## Instructions for the task
Lines of the material that include the string "computer" should be returned.

## Data to use
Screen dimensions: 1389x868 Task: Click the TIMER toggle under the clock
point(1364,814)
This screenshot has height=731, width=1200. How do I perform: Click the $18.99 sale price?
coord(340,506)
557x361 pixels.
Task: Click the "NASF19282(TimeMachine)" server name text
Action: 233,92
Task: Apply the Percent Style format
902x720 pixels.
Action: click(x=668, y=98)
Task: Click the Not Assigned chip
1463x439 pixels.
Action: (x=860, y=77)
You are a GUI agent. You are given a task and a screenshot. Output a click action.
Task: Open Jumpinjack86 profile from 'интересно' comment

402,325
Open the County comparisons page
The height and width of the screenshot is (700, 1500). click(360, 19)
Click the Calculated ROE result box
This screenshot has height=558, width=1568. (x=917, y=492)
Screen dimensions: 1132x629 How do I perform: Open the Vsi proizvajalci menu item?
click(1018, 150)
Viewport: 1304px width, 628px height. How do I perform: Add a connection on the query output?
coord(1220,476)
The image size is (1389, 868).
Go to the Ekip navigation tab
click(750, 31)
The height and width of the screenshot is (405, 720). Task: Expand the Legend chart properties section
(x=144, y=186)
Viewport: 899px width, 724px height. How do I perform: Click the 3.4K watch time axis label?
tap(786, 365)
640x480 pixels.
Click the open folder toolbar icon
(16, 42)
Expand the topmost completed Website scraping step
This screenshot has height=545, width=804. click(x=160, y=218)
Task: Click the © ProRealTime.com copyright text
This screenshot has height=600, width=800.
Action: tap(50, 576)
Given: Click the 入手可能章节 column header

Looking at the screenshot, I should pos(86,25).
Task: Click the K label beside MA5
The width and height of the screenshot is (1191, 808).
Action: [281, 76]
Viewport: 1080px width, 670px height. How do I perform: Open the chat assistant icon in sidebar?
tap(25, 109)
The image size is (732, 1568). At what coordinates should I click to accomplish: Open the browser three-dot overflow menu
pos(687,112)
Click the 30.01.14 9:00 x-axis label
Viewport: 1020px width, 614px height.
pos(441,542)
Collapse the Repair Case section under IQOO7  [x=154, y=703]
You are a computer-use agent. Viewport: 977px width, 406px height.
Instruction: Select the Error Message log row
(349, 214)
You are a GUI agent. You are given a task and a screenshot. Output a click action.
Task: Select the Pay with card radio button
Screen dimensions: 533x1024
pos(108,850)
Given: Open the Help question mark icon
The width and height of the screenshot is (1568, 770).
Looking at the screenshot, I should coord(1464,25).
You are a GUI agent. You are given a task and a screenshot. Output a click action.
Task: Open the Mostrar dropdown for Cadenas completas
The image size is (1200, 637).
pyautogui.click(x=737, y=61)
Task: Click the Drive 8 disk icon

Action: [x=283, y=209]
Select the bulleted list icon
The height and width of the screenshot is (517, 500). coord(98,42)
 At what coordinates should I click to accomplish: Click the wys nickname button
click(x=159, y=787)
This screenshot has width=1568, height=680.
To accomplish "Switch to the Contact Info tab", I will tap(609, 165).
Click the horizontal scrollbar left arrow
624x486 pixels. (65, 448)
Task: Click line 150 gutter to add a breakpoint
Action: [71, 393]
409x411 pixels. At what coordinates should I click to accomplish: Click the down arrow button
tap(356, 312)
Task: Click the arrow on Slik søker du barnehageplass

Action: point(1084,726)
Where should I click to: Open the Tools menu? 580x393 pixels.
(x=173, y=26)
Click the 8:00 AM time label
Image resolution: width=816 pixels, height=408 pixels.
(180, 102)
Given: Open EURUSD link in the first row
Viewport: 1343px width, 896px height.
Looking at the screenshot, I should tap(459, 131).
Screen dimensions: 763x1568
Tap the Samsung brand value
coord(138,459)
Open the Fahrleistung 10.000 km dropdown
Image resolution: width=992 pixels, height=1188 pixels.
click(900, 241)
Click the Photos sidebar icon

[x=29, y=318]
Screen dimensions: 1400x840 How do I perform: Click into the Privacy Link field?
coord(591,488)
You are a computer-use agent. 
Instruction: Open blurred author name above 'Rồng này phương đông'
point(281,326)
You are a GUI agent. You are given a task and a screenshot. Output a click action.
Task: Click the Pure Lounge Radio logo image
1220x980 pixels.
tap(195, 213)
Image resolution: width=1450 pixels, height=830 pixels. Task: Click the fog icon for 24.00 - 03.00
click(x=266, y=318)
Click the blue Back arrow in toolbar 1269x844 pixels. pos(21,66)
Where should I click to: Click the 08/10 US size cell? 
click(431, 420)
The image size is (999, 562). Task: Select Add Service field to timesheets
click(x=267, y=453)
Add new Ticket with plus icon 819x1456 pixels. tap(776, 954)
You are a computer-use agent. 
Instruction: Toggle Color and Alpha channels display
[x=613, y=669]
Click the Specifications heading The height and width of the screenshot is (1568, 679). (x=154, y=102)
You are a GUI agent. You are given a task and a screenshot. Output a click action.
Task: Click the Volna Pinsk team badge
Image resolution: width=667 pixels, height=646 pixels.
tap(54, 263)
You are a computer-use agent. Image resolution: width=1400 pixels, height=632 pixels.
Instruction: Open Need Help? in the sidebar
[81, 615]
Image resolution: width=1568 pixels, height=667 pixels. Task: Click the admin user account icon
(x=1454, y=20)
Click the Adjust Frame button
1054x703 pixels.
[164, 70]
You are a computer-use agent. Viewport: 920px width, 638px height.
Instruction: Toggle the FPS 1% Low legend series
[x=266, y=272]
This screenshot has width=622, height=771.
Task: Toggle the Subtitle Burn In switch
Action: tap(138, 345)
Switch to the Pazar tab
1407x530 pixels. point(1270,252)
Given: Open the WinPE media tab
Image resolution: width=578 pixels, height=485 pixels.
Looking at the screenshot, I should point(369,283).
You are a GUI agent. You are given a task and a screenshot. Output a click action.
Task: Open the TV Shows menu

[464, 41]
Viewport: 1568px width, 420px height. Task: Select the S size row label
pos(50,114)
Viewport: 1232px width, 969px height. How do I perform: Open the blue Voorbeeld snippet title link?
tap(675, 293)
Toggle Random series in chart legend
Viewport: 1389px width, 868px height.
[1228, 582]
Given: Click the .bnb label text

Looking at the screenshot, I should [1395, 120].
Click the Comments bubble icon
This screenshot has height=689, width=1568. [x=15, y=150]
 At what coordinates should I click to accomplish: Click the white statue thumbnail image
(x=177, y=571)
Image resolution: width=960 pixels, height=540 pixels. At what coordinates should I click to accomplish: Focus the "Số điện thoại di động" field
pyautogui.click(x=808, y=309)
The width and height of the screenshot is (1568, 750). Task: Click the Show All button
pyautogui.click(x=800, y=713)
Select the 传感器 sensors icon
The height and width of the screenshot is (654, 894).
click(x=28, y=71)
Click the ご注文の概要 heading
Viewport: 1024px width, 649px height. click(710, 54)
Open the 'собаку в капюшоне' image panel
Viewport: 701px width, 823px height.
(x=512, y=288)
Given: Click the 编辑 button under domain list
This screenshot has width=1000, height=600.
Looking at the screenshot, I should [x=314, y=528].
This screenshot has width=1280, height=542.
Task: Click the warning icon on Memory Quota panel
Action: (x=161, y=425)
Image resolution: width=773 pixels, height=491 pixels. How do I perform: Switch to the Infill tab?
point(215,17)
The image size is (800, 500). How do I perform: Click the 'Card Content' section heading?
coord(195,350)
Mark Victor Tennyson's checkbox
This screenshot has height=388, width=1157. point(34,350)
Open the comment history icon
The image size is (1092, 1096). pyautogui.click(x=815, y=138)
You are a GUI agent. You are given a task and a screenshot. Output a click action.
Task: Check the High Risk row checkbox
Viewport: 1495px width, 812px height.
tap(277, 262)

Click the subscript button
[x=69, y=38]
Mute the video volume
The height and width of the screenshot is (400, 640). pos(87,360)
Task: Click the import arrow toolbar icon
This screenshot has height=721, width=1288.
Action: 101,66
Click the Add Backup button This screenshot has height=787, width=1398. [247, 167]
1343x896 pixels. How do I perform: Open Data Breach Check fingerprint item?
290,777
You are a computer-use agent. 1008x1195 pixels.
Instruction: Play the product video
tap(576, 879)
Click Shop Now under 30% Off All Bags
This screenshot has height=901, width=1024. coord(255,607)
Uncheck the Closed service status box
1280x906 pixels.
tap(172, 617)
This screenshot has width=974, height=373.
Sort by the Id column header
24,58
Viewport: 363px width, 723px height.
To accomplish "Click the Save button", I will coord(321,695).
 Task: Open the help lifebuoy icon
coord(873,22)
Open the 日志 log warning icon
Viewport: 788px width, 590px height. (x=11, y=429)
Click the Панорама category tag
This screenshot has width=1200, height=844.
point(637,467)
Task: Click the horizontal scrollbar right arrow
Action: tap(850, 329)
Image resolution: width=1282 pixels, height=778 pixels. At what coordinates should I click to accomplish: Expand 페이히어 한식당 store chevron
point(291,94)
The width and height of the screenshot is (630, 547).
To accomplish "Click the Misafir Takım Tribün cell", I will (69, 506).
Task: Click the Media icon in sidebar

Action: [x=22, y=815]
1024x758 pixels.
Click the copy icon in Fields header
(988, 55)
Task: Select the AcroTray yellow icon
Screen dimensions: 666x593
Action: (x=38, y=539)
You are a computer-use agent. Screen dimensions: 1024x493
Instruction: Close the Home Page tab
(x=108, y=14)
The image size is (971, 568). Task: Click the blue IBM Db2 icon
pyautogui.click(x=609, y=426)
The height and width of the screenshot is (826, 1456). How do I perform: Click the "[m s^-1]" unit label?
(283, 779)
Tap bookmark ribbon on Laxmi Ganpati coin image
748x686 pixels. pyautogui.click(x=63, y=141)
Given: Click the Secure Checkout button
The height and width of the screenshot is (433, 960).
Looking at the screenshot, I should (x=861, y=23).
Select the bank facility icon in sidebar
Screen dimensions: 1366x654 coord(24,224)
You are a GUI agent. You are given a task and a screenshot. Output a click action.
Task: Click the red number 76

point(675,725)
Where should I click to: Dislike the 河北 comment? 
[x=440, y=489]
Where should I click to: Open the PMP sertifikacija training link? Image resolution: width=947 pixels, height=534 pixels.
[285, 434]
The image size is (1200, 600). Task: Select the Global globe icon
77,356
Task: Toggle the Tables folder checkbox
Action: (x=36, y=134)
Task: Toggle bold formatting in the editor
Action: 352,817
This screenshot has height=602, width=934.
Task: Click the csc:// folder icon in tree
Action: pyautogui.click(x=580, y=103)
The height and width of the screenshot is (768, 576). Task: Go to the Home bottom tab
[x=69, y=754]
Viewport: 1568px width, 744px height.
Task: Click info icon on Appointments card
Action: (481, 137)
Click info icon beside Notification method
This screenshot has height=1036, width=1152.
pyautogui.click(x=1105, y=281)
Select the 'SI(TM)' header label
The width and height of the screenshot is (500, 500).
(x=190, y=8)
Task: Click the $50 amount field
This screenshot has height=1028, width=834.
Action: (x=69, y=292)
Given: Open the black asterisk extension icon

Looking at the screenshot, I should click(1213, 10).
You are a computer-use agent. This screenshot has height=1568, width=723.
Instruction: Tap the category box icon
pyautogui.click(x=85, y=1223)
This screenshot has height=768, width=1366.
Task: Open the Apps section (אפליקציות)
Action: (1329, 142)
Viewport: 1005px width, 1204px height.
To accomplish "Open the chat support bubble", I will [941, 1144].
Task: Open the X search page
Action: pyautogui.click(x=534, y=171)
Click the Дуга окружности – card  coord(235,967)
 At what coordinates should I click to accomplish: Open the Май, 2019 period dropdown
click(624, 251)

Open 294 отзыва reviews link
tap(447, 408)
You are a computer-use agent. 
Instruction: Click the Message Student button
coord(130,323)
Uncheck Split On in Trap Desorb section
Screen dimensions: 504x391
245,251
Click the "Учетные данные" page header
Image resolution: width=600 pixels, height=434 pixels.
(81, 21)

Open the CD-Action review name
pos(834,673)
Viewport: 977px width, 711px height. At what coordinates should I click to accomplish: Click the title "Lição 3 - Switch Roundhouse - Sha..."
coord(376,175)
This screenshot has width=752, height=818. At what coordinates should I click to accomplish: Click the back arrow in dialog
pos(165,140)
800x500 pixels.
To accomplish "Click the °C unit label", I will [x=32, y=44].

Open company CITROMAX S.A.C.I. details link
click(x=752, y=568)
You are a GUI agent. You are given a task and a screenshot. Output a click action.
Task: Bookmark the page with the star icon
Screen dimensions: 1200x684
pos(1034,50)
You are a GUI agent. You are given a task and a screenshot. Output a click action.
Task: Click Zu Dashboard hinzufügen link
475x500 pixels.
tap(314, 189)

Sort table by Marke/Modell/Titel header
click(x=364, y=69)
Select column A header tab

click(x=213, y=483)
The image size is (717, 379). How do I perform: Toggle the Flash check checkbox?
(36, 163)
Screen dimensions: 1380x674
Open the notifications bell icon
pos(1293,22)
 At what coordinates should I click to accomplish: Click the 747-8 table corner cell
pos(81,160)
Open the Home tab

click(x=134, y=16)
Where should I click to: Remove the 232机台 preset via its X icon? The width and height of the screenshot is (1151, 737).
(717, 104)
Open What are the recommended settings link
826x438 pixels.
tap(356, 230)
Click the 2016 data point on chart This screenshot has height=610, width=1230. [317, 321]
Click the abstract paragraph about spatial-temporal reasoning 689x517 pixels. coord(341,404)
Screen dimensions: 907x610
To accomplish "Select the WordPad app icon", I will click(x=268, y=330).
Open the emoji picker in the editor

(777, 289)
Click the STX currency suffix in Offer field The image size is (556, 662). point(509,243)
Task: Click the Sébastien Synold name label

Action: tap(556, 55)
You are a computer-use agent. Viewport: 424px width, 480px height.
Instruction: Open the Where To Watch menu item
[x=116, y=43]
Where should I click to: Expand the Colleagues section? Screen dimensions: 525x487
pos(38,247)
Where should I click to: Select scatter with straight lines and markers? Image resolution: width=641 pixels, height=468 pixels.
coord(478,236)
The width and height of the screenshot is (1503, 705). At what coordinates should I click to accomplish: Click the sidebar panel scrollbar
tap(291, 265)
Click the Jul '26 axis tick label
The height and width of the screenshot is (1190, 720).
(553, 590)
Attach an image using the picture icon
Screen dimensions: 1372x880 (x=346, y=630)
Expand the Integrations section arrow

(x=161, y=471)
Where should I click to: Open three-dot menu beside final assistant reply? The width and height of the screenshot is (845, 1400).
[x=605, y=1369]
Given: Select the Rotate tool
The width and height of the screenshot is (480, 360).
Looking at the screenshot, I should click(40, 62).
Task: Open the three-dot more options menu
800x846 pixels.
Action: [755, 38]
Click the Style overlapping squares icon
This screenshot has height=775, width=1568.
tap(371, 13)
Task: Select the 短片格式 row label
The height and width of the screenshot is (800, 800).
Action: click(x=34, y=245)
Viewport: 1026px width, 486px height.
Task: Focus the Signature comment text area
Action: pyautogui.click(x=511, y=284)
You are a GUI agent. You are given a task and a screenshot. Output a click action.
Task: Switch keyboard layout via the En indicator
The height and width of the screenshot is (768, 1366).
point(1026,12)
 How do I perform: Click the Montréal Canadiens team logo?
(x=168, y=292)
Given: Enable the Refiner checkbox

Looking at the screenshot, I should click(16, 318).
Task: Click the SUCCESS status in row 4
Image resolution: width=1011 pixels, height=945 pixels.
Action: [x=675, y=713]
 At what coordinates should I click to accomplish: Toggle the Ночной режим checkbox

## Result of this task
You are a computer-use agent. Viewport: 977px width, 406px height.
You are a computer-use agent. 
You are a computer-use agent. 
You are a computer-use agent. Image resolution: width=1400 pixels, height=632 pixels.
You are a computer-use agent. Viewport: 920px width, 638px height.
You are a computer-use agent. 1008x1195 pixels.
You are a computer-use agent. Screen dimensions: 1024x493
You are a computer-use agent. This screenshot has height=1568, width=723.
You are a computer-use agent. 
You are a computer-use agent. Viewport: 424px width, 480px height.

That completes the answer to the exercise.